There is a long history of tennis being played in Oxford, on public courts and those belonging to colleges. The earliest mention of a university tennis player in Oxford (a Fellow, named Richard Holt) comes from the records of Merton College in 1492 and we know there has been a real tennis court in Merton Street since at least 1595. Our present building, on the site of the earlier court, was constructed in 1798, making it the second oldest court in England after Hampton Court Palace. The Oxford clubhouse was completely rebuilt in 1997, thanks to the generosity of the Broadbent family, and includes changing rooms, a club room and a meeting/dining room. The court itself was refurbished in 2002, but requires on-going attention.
Over the centuries, many courts have fallen into disuse or been turned to other uses. However, the revival of interest in the game over the last few decades has resulted in old courts being brought back into commission (Chicago, closed 1922, reopened 2012), with plans in place for the re-opening of historic courts (in Ireland and Holland, for example). Most encouragingly, new courts have been built (at Middlesex University in 2000 and at Radley College in 2008) and plans are progressing for entirely new courts (at Wellington College, in Sydney and in Bordeaux). Of the total of 44 courts currently in play in Australia, Great Britain, France and the USA, over half of these are in England.

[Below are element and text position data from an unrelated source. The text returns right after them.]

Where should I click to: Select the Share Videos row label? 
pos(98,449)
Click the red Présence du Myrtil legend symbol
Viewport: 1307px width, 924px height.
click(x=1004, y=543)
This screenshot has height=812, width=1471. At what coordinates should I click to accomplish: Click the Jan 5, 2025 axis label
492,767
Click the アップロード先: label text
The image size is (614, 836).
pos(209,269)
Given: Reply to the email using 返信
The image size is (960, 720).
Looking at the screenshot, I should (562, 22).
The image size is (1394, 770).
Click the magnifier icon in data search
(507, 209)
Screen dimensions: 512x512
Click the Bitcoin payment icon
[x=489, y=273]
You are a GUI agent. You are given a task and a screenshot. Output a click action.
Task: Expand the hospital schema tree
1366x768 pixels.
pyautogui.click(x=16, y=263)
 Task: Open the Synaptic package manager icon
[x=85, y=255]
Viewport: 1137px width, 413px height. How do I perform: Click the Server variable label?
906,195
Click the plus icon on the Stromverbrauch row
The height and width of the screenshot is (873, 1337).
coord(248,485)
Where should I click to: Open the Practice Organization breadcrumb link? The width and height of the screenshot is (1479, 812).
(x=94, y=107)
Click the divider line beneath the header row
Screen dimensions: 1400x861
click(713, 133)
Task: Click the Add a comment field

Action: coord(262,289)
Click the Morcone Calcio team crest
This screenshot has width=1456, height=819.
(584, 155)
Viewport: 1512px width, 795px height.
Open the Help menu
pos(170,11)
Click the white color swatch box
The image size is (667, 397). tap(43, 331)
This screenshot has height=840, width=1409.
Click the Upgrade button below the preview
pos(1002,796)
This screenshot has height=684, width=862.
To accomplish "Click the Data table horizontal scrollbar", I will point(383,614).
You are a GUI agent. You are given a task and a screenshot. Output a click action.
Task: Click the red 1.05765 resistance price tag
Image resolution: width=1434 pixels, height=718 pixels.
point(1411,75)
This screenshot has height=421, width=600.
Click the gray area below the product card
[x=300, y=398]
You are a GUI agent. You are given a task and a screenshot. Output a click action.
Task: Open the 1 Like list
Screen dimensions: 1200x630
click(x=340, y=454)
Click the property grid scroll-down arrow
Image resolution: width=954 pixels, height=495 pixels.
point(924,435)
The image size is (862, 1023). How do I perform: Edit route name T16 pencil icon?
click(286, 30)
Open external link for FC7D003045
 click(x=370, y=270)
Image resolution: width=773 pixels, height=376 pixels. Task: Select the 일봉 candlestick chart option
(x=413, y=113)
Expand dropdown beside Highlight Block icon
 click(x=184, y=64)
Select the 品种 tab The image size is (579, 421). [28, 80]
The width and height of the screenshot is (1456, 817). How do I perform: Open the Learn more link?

Most of the English courts are located in the South East and are part of sporting clubs (Lord’s and Queens), at stately homes (Hatfield House and Petworth House), were once attached to large private houses (The Hyde near Bridport, Holyport and Hardwick House) or are at educational establishments (Oxford and Cambridge Universities, Canford School and the Oratory School).
Looking down the court from the service end.
Looking back from the receiving end.